Zum Hauptinhalt springen

Sprachliche Verbundenheit

Von François Saint-Paul

Gastkommentare
François Saint-Paul ist französischer Botschafter in Österreich. Alle Beiträge dieserRubrik unter:www.wienerzeitung.at/gastkommentare

In der heutigen Welt reicht es nicht mehr, nur eine Fremdsprache zu sprechen. Insbesondere Französisch wird wieder wichtiger.


Seit meinem Amtsantritt als Botschafter Frankreichs in Österreich vor 18 Monaten habe ich immer wieder festgestellt, wie sehr die Österreicher in der Mehrsprachigkeit verhaftet sind und insbesondere auf die französische Sprache Wert legen. Erlauben Sie mir, mit Ihnen gemeinsam ein paar Überlegungen anzustellen.
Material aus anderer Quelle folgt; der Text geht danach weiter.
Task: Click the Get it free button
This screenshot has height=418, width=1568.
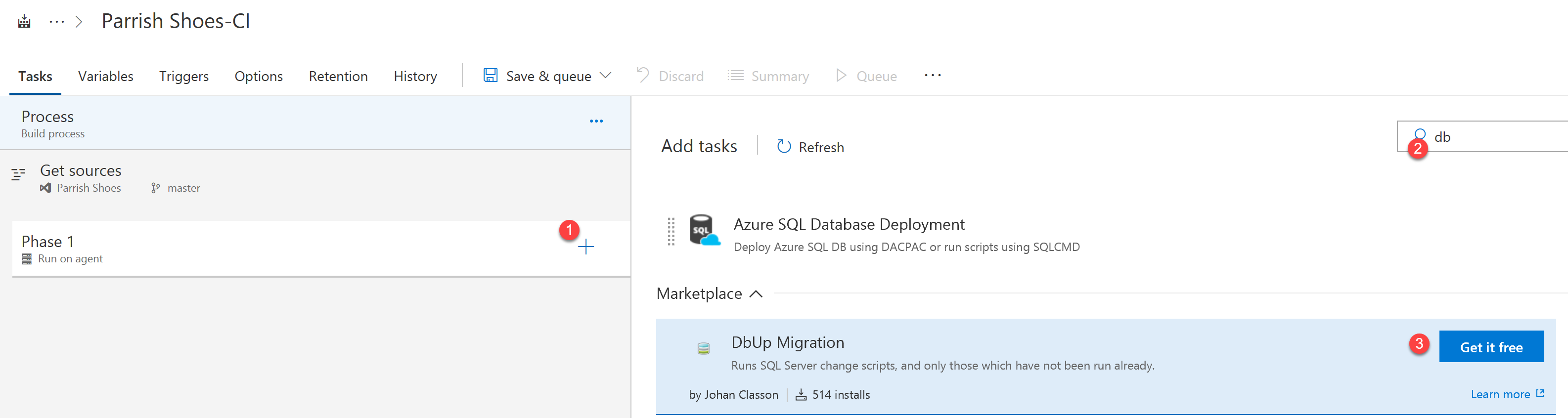Action: pyautogui.click(x=1491, y=347)
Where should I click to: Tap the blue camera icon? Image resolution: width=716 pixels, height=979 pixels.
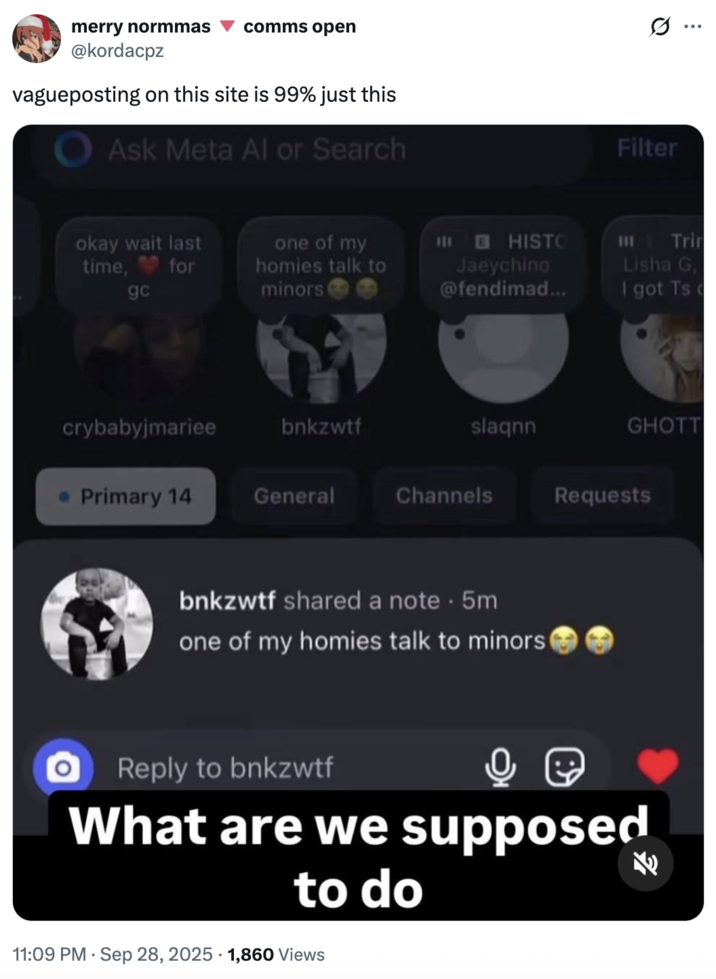pos(63,767)
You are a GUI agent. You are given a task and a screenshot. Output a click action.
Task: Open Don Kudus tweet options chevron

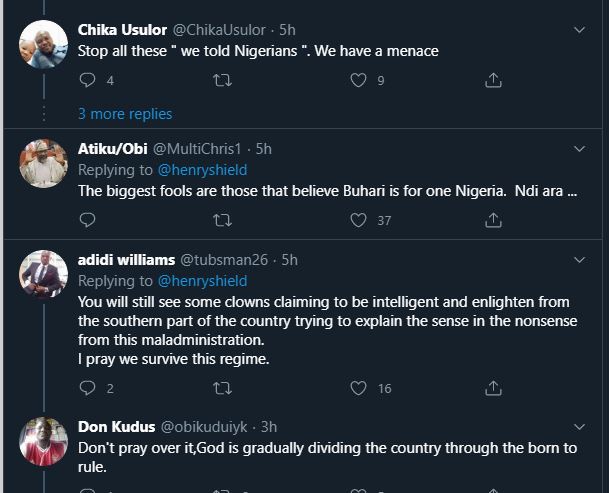click(580, 427)
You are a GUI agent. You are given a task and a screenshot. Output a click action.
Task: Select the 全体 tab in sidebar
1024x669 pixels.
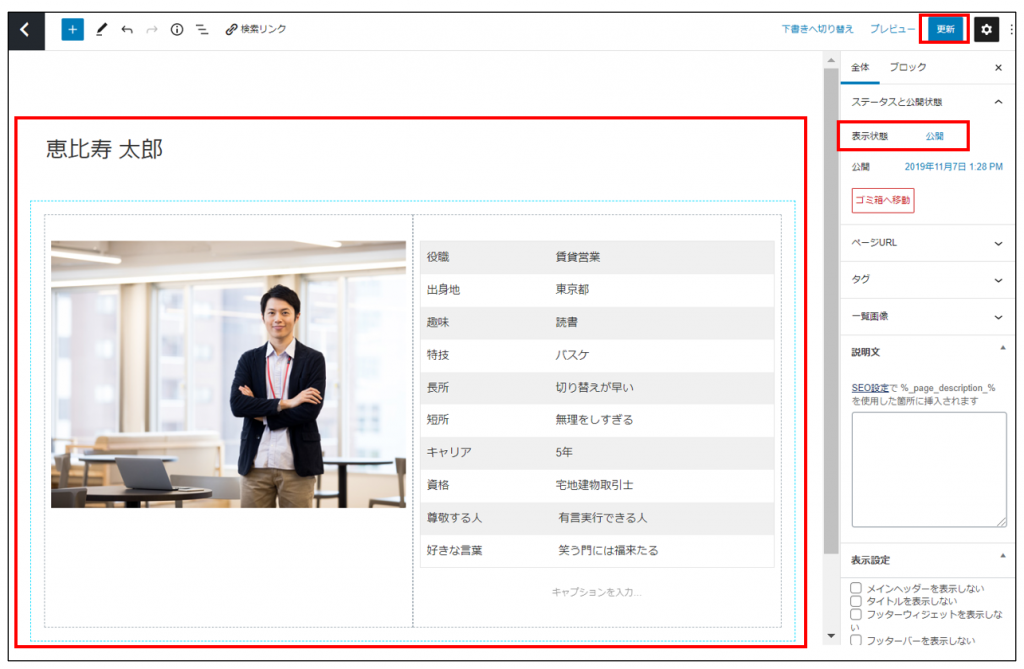pyautogui.click(x=860, y=68)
Zuallererst liegt eines auf der Hand: In der heutigen Welt reicht es nicht mehr, nur eine Fremdsprache zu sprechen. Da ich selbst das Glück hatte, beruflich bedingt, mehrere Sprachen zu erlernen, weiß ich um den wertvollen Mehrwert dieser Vielfalt.
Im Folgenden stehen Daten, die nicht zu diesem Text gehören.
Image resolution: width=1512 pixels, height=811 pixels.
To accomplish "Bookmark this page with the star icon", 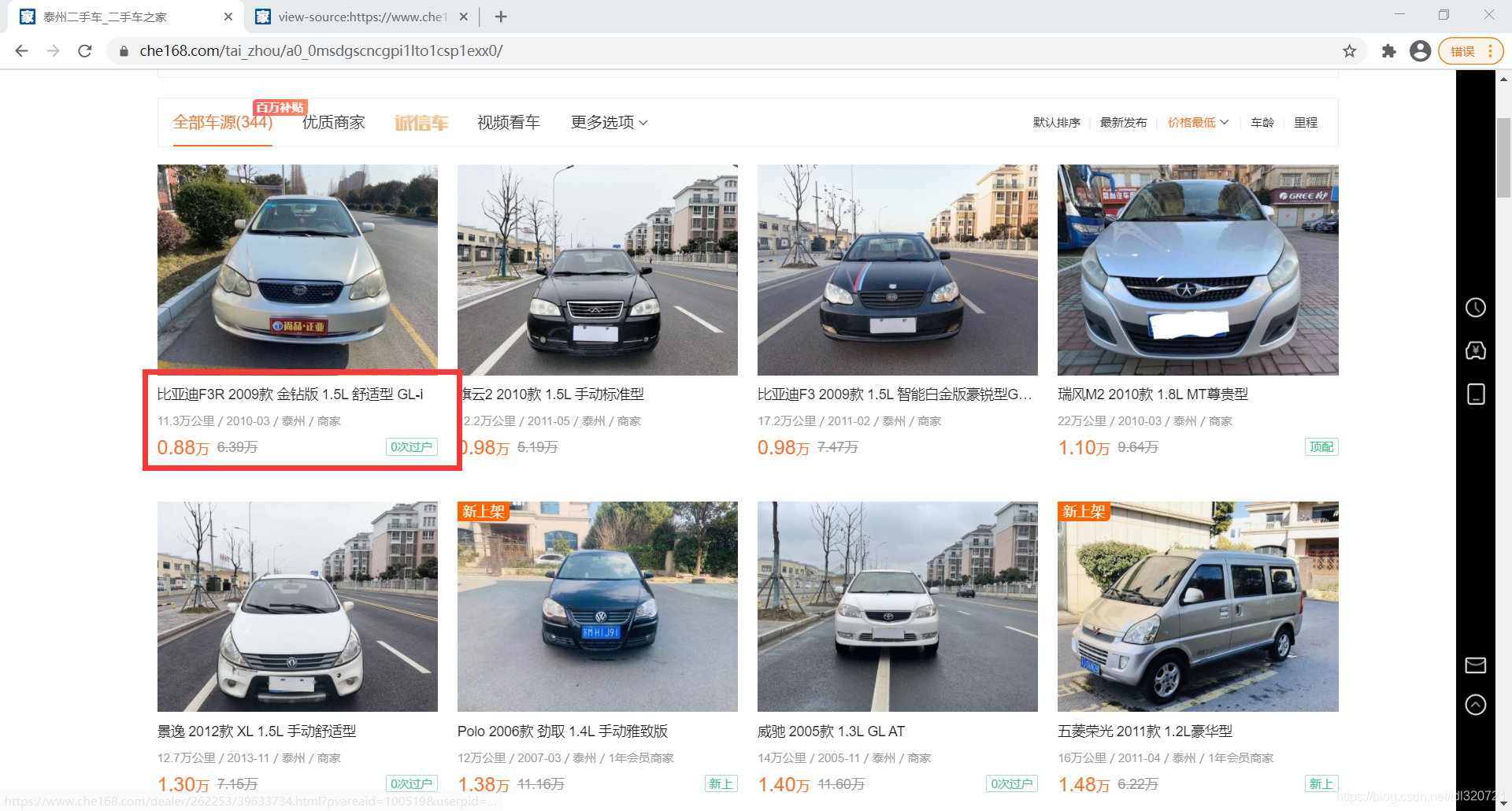I will click(x=1349, y=51).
Gleichzeitig verstehe ich die Überlegungen der Eltern, die für ihre Kinder beim Erlernen einer weiteren lebenden Fremdsprache aus einem immer größer werdenden Angebot entscheiden müssen. Ich verstehe auch die aufkommenden Zweifel, wenn man in den Medien liest, dass in den vergangenen 15 Jahren immer weniger Schüler Französisch gelernt haben. Ohne andere Sprachen schlechtreden zu wollen, möchte ich doch einige gute Gründe nennen, warum Österreichs Jugend Französisch lernen sollte.

Es heißt nämlich zuerst einmal, sich einem reichen kulturellen Universum zu öffnen, sich Zugang zu den großen Meisterwerken der Literatur, der Filmwelt und der Musik zu verschaffen. Es ist auch eine Einladung, Frankreich, seine Landschaften und reiche Kultur zu entdecken. Dann kommt die Freude am Erlernen einer angenehmen, melodiösen Sprache, von dessen angeblicher Schwierigkeit man sich nicht abbringen lassen sollte: Französisch lernen leicht gemacht gibt es in Form eines vielfältigen Angebots.

In jener Sprache, die an den österreichischen Schulen am zweithäufigsten unterrichtet wird, kann jeder recht schnell ein Niveau erlangen, in dem es sich kommunizieren lässt. Das erleben zahlreiche Erasmus-Studenten. An die 12.500 österreichische Studenten haben in den vergangenen 25 Jahren diese soziale und kulturelle Erfahrung gemacht und so zur engeren freundschaftlichen Verbindung unserer beiden Länder beigetragen. Um die so geknüpften Kontakte zu erhalten, bemüht sich France-Alumni durch seine dynamische Vernetzung, Menschen miteinander zu verbinden, die in Frankreich studiert haben.

Französisch ist aber auch eine Weltsprache: Es ist die weltweit am fünfthäufigsten gesprochene Sprache und kommt neben Englisch als einzige auf allen fünf Kontinenten vor. Die Zahlen sprechen für sich: 2050 werden mehr als 700 Millionen Menschen durch die Entwicklungen auf dem afrikanischen Kontinent Teil der internationalen Frankofonie sein. Französisch ist die drittwichtigste Sprache in der Geschäfts- und Arbeitswelt. In einem Land wie Österreich, in dem zwei Drittel der Arbeitsplätze direkt vom Export abhängen, lässt sich nicht von der Hand weisen, dass Französisch ein ausgesprochenes Atout darstellt. So war Österreichs Exportvolumen in frankofone Länder 2017 viermal größer als in spanischsprachige Länder und siebenmal größer als in russisch- oder arabischsprachige Länder. Zudem scheint für ein Land, in dem so viele internationale Organisationen angesiedelt sind, die Beherrschung von Französisch fundamental. Als Arbeitssprache spielt Französisch eine wesentliche Vermittlerrolle, auf die Österreich im Bereich der Politik und der Verwaltung nicht verzichten kann.

Ich bringe daher meinen Wunsch zum Ausdruck, dass der Französischunterricht fester Bestandteil des Unterrichts in Österreich bleiben und verstärkt angeboten werden sollten, und vertraue auf die Unterstützung der Behörden, die Bemühungen des Lehrkörpers und den Enthusiasmus der Schüler.